_Exercise brief_
Give back every line of the data below word for word, in the same order.

_Dataset rows_

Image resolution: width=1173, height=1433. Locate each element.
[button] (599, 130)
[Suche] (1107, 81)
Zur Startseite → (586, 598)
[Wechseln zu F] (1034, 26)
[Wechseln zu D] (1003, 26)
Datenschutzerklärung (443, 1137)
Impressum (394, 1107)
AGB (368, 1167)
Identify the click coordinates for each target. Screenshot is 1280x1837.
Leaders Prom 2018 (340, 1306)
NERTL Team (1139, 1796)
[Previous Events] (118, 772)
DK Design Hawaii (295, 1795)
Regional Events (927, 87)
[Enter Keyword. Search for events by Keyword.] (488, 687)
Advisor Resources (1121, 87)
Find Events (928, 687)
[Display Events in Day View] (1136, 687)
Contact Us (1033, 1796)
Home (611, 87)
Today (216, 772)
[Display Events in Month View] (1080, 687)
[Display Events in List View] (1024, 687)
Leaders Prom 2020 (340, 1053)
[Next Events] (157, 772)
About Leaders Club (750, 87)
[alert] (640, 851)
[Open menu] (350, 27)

_Written answer_
Image resolution: width=1173, height=1433. Locate each element.
[button] (599, 130)
[Suche] (1107, 81)
Zur Startseite → (586, 598)
[Wechseln zu F] (1034, 26)
[Wechseln zu D] (1003, 26)
Datenschutzerklärung (443, 1137)
Impressum (394, 1107)
AGB (368, 1167)
Identify the click coordinates for each target. Screenshot is 1280x1837.
Leaders Prom 2018 (340, 1306)
NERTL Team (1139, 1796)
[Previous Events] (118, 772)
DK Design Hawaii (295, 1795)
Regional Events (927, 87)
[Enter Keyword. Search for events by Keyword.] (488, 687)
Advisor Resources (1121, 87)
Find Events (928, 687)
[Display Events in Day View] (1136, 687)
Contact Us (1033, 1796)
Home (611, 87)
Today (216, 772)
[Display Events in Month View] (1080, 687)
[Display Events in List View] (1024, 687)
Leaders Prom 2020 (340, 1053)
[Next Events] (157, 772)
About Leaders Club (750, 87)
[alert] (640, 851)
[Open menu] (350, 27)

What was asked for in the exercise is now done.